When he reached the place, Jesus looked up and said,
“Zacchaeus, come down quickly,
for today I must stay at your house.”
And he came down quickly and received him with joy.
When they saw this, they began to grumble, saying,
“He has gone to stay at the house of a sinner.”
But Zacchaeus stood there and said to the Lord,
“Behold, half of my possessions, Lord, I shall give to the poor,
and if I have extorted anything from anyone
I shall repay it four times over.”
And Jesus said to him,
“Today salvation has come to this house
because this man too is a descendant of Abraham.

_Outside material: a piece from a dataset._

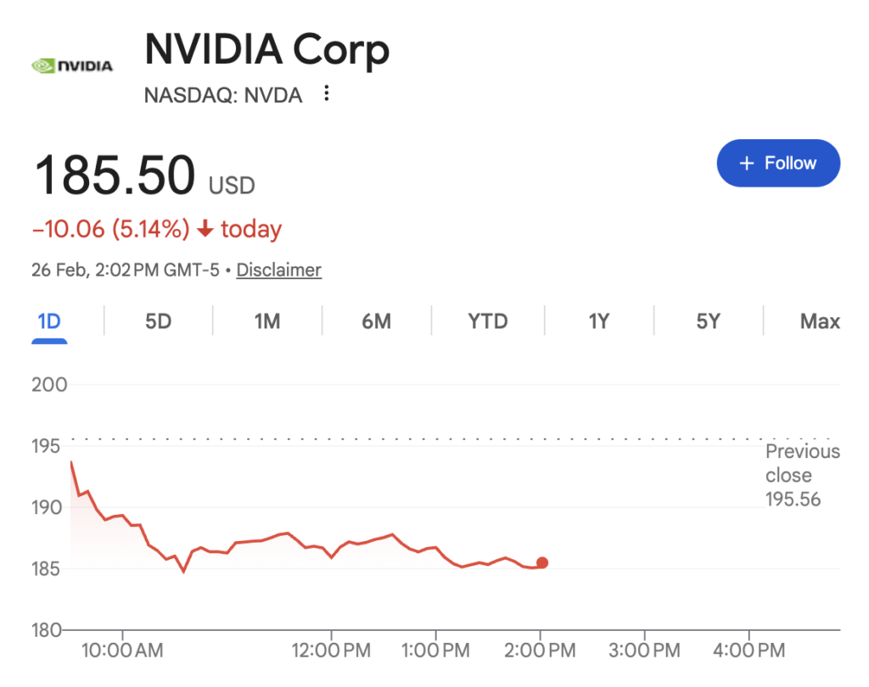Click the Follow button
Viewport: 869px width, 687px height.
(778, 163)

For the Son of Man has come to seek
and to save what was lost.”
Reflection (Sem. Maximilian B. Estayo)
I am amazed at the devotion many Filipinos have to the so-called “AlDub” love team, made up of two youths who charm their way to people’s hearts with their dimples and cute pairing. Perhaps devotion is an understatement because people are simply crazy for this pair – they come in droves to watch their shows, even setting a world record for tweets expressing their fondness for the couple.
I wonder whether we have that same fervor for our faith, specifically for God. We read in today’s Gospel Zacchaeus, who reminds us it is possible to be passionate about God. Let’s call it madness. He ran ahead of the crowd and climbed up a tree to make sure he would catch sight of Jesus. When he was finally in audience before the Lord, he swore to offer half of his possessions for all persons he had wronged as a reparation for his sins – Jesus had not insinuated that he do so.

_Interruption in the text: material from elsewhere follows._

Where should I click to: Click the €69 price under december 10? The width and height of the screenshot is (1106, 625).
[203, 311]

I might consider as my own madness for God the time I was contemplating to enter the seminary. I couldn’t stand to be somewhere else other than the church to hear Mass every day. Even when I was at work, my thoughts were about God and not the task before me. I would use up my leave credits to have solo retreats. When finally I decided to leave my job and enter the seminary, I did hear a colleague, who was very much aware of my circumstances in life, say, “Are you out of your mind?”

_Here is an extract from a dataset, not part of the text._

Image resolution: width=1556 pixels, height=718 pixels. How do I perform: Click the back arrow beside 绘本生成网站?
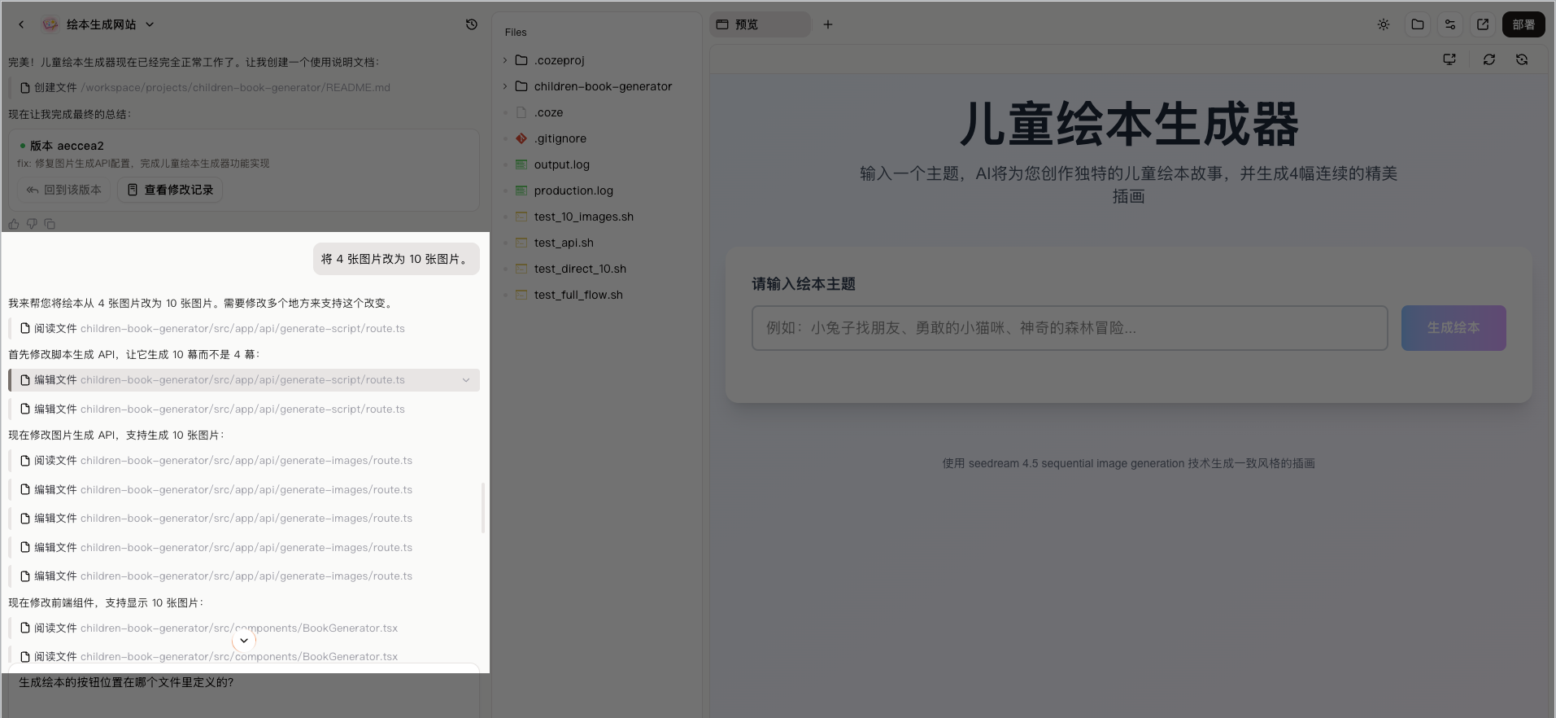(21, 24)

I am glad I did what I did because I can only be crazy for God once. I understand that the zeal has to be so heightened that I would have the courage to make a decision for God. Otherwise, if it was too weak or if I had just let the passion die, I simply would have backed off and therefore never would have had the chance to experience seminary life and know whether God was calling me.
At the end of that decision really is having the opportunity to encounter God. Just like Zacchaeus, I have come to a face-to-face meeting with Jesus because I allowed my passion to drive me straight to His doorstep.